## REQUIREMENT:
From the listing that follows, count the lines including "item" and give the number alone.

## AVAILABLE DATA:
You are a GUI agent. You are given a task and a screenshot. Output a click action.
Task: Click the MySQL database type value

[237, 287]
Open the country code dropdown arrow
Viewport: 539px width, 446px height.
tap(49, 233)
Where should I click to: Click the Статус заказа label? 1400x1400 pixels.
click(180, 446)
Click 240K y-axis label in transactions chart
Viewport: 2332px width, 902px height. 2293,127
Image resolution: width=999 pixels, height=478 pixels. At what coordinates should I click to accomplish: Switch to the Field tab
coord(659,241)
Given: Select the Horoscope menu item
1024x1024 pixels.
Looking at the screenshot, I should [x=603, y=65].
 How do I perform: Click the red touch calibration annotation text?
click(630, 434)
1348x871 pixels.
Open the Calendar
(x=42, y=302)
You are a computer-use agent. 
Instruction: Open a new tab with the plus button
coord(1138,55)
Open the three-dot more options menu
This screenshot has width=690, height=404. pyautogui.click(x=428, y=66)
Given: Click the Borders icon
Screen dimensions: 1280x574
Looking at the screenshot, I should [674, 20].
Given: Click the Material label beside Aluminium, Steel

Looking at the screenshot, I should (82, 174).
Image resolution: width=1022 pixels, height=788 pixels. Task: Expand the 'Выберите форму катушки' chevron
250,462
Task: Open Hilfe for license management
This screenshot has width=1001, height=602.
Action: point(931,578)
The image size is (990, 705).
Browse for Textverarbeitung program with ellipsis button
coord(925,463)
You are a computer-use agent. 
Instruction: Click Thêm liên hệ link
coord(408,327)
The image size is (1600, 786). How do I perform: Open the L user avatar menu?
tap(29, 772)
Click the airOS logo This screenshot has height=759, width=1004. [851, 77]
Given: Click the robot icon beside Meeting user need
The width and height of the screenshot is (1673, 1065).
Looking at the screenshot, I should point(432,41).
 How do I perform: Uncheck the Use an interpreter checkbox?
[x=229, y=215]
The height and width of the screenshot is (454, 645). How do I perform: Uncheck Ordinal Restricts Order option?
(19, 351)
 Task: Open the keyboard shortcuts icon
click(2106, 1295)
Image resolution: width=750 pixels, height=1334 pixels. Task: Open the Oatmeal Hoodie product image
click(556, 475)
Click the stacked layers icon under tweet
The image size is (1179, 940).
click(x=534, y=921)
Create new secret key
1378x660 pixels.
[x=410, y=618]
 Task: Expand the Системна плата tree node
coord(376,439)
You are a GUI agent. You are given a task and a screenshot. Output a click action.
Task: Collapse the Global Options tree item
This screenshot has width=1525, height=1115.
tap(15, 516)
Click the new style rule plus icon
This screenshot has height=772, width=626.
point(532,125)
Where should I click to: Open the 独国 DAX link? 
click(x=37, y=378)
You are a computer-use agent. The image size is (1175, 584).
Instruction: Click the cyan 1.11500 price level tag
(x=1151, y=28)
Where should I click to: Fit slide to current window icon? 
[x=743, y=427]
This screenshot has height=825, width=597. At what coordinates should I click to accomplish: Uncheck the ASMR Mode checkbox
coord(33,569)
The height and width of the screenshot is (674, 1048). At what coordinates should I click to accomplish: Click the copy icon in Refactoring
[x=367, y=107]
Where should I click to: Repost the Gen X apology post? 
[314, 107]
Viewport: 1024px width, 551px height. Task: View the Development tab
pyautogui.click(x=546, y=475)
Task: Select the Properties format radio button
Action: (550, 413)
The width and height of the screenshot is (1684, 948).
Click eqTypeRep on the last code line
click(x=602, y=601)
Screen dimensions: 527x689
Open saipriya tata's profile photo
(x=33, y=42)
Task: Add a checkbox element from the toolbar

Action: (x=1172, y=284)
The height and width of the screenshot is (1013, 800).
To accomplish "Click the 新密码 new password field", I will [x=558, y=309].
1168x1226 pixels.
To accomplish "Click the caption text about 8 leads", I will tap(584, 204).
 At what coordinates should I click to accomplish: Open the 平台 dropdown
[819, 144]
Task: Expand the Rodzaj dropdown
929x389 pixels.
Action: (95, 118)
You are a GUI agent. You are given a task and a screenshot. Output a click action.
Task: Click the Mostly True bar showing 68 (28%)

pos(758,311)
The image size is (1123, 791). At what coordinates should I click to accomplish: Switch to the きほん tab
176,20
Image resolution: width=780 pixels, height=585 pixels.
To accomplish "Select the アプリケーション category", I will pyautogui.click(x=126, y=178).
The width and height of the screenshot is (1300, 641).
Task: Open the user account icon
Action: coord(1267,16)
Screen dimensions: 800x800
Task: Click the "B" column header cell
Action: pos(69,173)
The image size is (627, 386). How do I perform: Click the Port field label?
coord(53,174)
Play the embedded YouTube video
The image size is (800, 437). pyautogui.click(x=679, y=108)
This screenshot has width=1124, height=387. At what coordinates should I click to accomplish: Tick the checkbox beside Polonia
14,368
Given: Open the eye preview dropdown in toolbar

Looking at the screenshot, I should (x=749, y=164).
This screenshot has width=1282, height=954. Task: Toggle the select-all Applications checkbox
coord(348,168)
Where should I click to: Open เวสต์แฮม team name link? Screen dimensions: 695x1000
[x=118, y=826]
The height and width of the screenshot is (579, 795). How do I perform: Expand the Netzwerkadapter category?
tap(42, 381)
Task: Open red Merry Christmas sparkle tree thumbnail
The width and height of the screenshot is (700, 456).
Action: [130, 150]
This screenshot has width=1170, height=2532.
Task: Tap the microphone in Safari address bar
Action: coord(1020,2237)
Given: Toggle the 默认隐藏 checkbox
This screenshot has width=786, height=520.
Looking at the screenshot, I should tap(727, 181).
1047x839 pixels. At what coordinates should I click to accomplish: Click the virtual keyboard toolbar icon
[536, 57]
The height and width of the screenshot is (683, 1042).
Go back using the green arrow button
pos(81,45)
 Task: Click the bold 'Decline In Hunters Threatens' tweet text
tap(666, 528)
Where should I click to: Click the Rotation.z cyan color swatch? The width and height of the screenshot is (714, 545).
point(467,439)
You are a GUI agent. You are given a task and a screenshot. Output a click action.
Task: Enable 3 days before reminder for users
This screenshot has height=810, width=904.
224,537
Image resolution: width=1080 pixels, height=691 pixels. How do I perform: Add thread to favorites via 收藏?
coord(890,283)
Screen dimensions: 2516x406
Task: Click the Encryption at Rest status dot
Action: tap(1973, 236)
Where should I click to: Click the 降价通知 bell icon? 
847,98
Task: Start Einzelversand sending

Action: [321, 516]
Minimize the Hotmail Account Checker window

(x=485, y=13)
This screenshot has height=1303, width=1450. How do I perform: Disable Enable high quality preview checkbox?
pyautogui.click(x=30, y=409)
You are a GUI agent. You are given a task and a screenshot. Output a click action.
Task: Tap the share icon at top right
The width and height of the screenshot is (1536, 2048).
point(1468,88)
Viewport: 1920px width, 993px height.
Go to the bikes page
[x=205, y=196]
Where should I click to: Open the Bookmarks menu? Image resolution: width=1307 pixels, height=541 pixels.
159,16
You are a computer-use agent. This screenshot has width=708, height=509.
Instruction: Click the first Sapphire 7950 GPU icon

## THE COMPLETED TASK:
2